A helicopter is commonly fitted with one or more hundreds of electrical harnesses, and they can all be different from one another.
An electrical harness is usually made up of lengths of sheathed (insulated) electrically conductive wire collected together and/or tied together so as to form distinct portions, or branches, of the harness; the harness also generally comprises one (or more) electrical connectors disposed at a free end of at least one of the branches; each connector is mechanically secured to the end of at least one of the wire segments forming the branch in question; a connector includes at least one male or female electrical connection member (or terminal) which is in electrical contact with the end of one of the segments of wire, e.g. by being crimped thereto, and possibly after said end has been stripped.
Manufacturing a harness essentially consists in bringing together and/or uniting wire segment portions so as to build up the branches of the harness, and in fitting suitable connectors to the ends of the branches of the harness, where appropriate.
The manufacture of an electrical harness for a helicopter generally also includes an operation of providing the branches with electromagnetic or mechanical protection by means of a braided sheath.
Such protection makes the harness stiff, and thus makes it difficult to put the harness into place.

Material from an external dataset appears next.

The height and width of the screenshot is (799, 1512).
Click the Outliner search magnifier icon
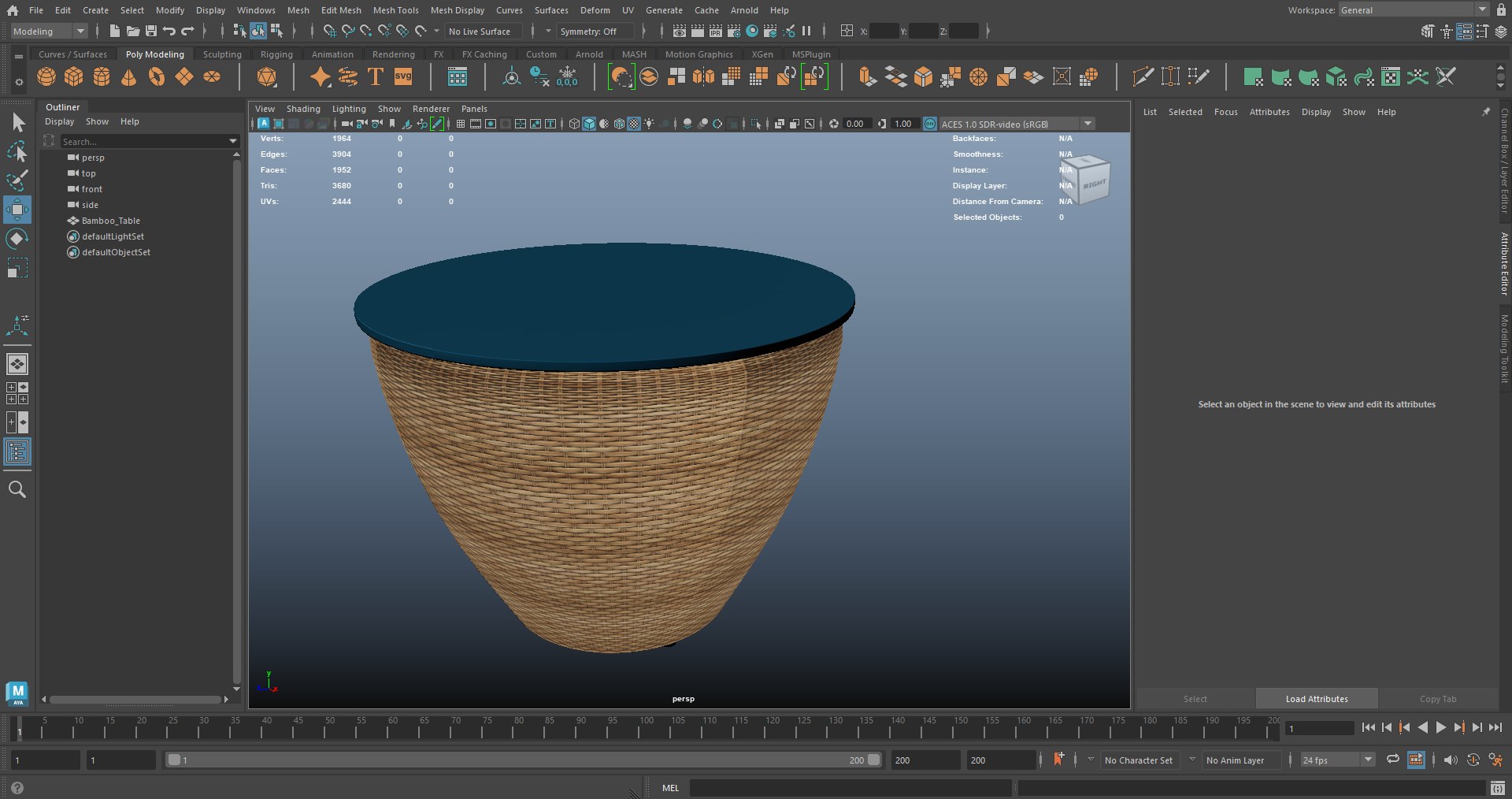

To mitigate this drawback and to leave a degree of flexibility to the harness, it is necessary to twist the cables making it up prior to braiding on the sheath.
As a general rule, in order to manufacture a harness, use is made of a plane support, such as a bench or table, to support the electrical harness; the table may be fitted with a jig on which there appears a representation of the path to be followed by the wires or cables of the harness, as described in particular in patent application FR 2 808 374 and WO 01/82313; an operator places segments of wire on the jig in compliance with the representation, and then makes the electrical connections to the ends of the branches of the harness.
A drawback of that technique is that it requires the use of a table and a jig of shape and dimensions that match those of the harness when complete and deployed (“spread out”).
In order to provide assistance in putting the wire segments into place and in keeping them on the support or jig, it is possible to fit the jig with guide pegs that serve to form bends or bifurcations in the deployed harness; it is also possible to use clamps for holding each end of a wire segment, as described in particular in U.S. Pat. No. 5,205,329.
Such devices for manufacturing electrical harnesses are complex and bulky; they are unsuitable for manufacturing helicopter electrical harnesses which can have ten or more branches, and which can extend over a length of ten or more meters.
Such devices also do not make it easy to twist the wires of the harness; when such twisting is performed manually, the wires do not wind into a regular helix; in particular, when the branch and/or the harness to be twisted has a first wire of large section and a second wire of smaller section, the first wire tends to oppose twisting, and as a result, manual twisting of such a branch or of such a harness generally leads to the second wire winding around the first wire which does not itself become helically shaped; because of this lack of twisting, harmful stress can arise in one or more wire segments when the harness is bent or curved.